8. The method as defined in claim 7, further comprising changing the AC signals to a certain value.

9. The method as defined in claim 7, further comprising responsive to determining that the power surge is not present in the AC signals, passing the received AC signals to the at least one electric powered device.

10. The method as defined in claim 7, further comprising generating and transmitting turn-off signals to a switch instructing the switch to open thereby isolating the power surge in the AC signals from the at least one electric powered device responsive to determining that the power surge is present in the AC signals.

11. The method as defined in claim 7, further comprising determining a period of time that the switch should stay open based on the determined power surge.

12. The method as defined in claim 11, further comprising isolating the power surge in the AC signals from the at least one electric powered device according to the determined period of time or based on the close and open status of the switch.

13. The method as defined in claim 12, further comprising responsive to determining that the period of time that the switch stayed open has passed, passing the received AC signals without the power surge to the at least one electric powered device.

14. The method as defined in claim 11, further comprising transmitting a certain voltage to the at least one electric powered device based on the determined power surge.
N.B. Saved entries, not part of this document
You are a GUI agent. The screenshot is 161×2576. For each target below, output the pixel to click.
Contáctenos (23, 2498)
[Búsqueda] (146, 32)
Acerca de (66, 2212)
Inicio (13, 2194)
15. A system for isolating at least one electric powered device from power surges in AC signals, the system comprising:

at least one electric powered device that receives alternating-current (AC) signals from an AC source; and

a surge protector that is electrically coupled between the at least one electric powered device and the AC source, the surge protector comprising, a switch that electrically couples the AC signals from the AC source to the at least one electric powered device, and a surge voltage detector that is electrically coupled to the switch, the surge voltage detector being configured to receive the AC signals and detect power surges in the AC signals, responsive to detecting a power surge in the AC signals, the surge voltage detector being configured to transmit turn-off signals to the switch instructing the switch to open thereby isolating the power surge in the AC signals from the at least one electric powered device.
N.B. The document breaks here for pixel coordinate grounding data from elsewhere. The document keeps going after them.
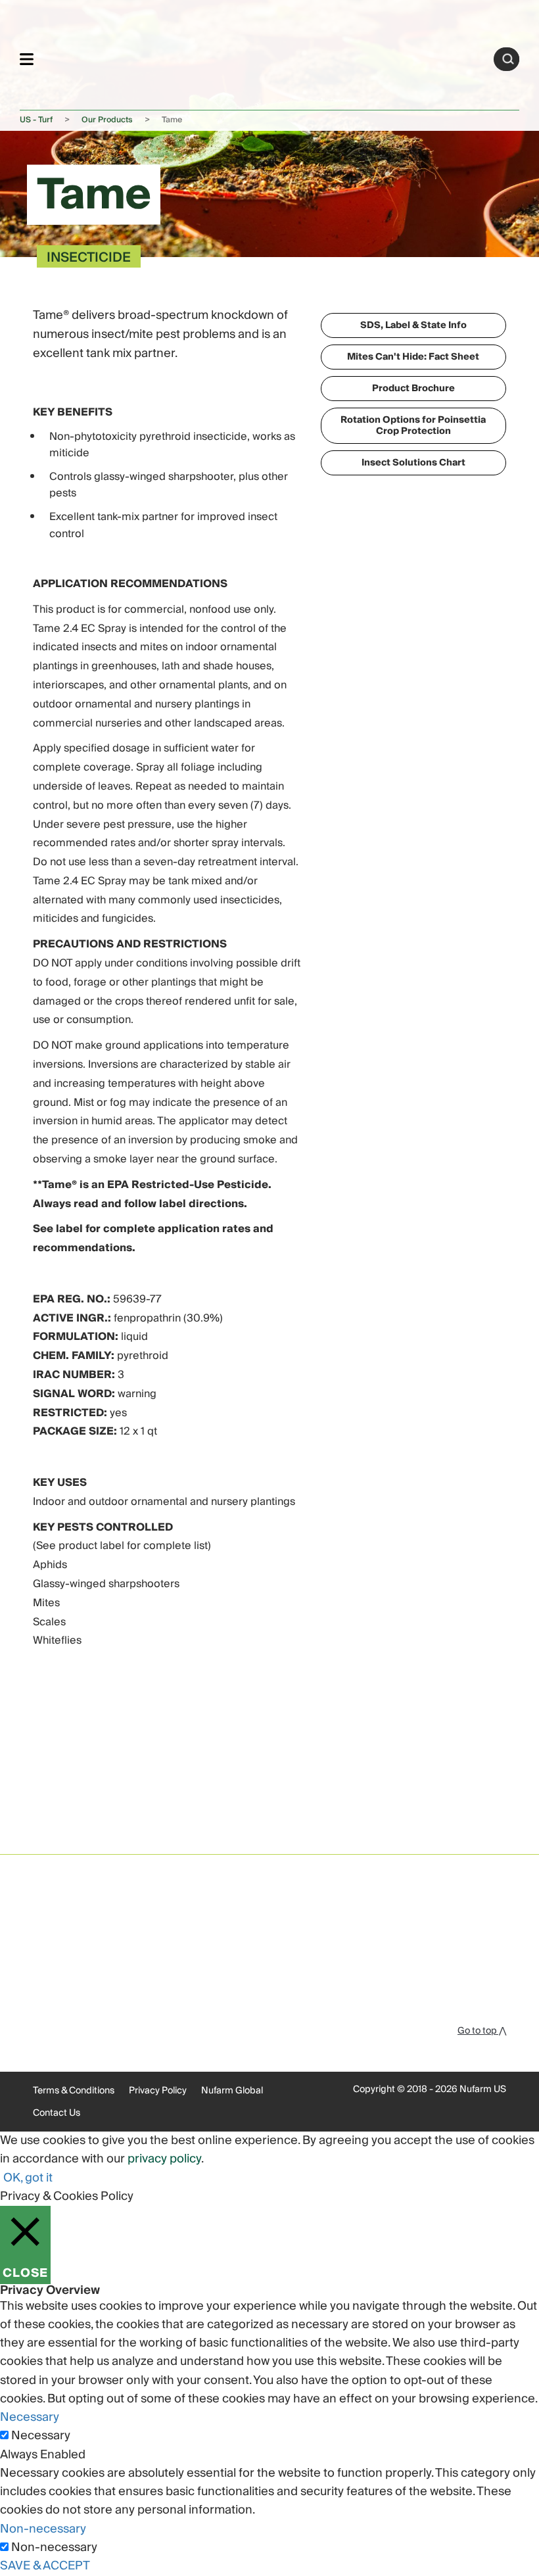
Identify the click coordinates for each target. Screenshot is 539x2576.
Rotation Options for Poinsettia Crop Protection (413, 425)
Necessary (40, 2436)
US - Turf (36, 120)
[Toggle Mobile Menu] (27, 59)
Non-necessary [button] (43, 2529)
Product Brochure (413, 388)
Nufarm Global (232, 2091)
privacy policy (164, 2159)
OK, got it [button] (28, 2178)
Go (508, 59)
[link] (263, 57)
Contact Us (56, 2113)
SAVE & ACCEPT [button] (45, 2566)
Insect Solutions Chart (413, 463)
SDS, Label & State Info (413, 325)
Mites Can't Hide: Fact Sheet (413, 357)
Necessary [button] (29, 2417)
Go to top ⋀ (481, 2031)
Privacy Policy (158, 2091)
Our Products (107, 120)
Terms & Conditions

16. The system as defined in claim 15, wherein the surge protector further comprises a transformer that receives the AC signals and transforms the AC signals to a certain value, the transformer being configured to transmit the transformed AC signals to the surge voltage detector.

17. The system as defined in claim 16, wherein the surge protector further comprises a low power bias circuitry that receives the transformed AC signals from the transformer and provides power to electrical components of the surge protector.

18. The system as defined in claim 15, wherein the surge protector further comprises a delay element that is configured to receive the turn-off signals from the surge voltage detector, the delay element being further configured to transmit the turn-off signals to the switch instructing the switch to open, thereby isolating the at least one electric powered device from the power surge present in the AC signals, the delay element being further configured to determine a period of time that the switch should stay open based on the detected power surge, responsive to determining that the period of time that the switch stayed open has passed, the delay element being further configured to instruct the switch to close thereby passing the AC signals without the power surges to the at least one electric powered device.

19. The system as defined in claim 18, wherein the surge protector further includes a voltage regulator being electrically coupled between the switch and the at least one electric powered device, the voltage regulator being configured to receive command signals from the delay element instructing the voltage regulator to transmit a certain voltage to the at least one electric powered device responsive to determining that the power surge is present in the AC signals.

20. The system as defined in claim 18, wherein the surge protector further includes a display element that is electrically coupled to the delay element, the display element being configured to indicate the activity status of the surge protector.